--- ENTRIES SHOWN ---
● ● ● ● ●

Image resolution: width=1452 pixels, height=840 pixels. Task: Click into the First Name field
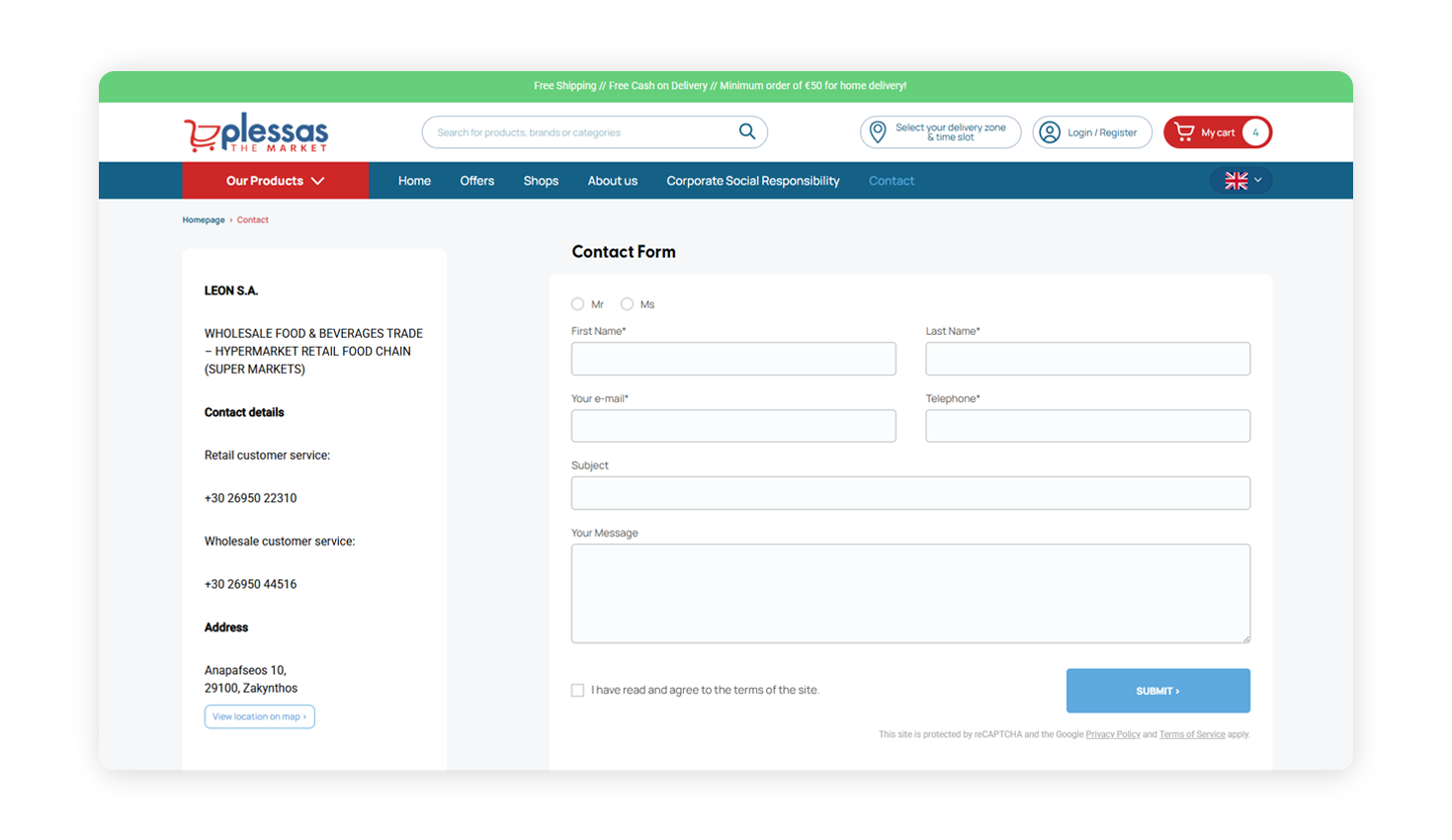(733, 359)
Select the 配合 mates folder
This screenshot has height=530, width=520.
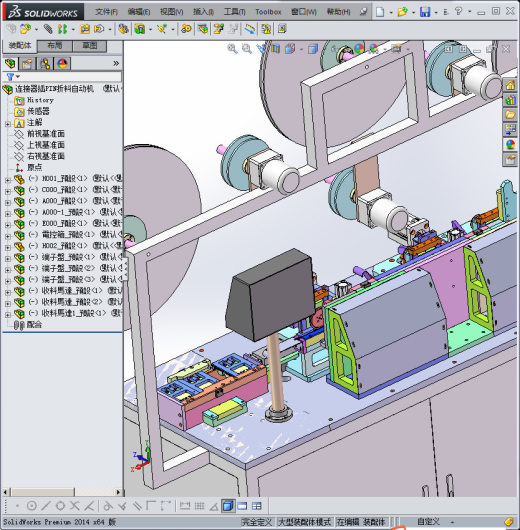[34, 325]
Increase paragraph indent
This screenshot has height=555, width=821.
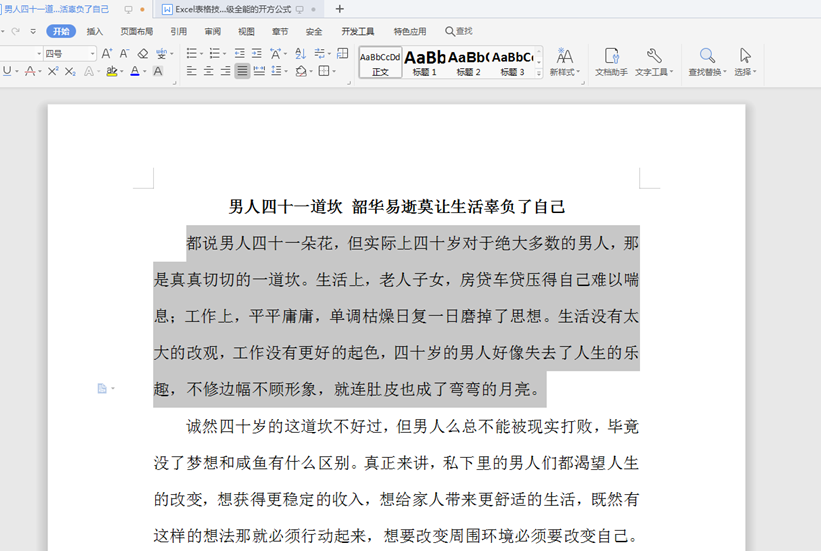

● ● ● ● ●

--- TASK BRIEF ---
Rewrite every line of the records above as a numbered list, skipping blank lines and omitting the pictures.

--- WRITTEN RESPONSE ---
1. Image resolution: width=1452 pixels, height=840 pixels. Task: Click into the First Name field
2. (733, 359)
3. Select the 配合 mates folder
4. This screenshot has height=530, width=520.
5. [34, 325]
6. Increase paragraph indent
7. This screenshot has height=555, width=821.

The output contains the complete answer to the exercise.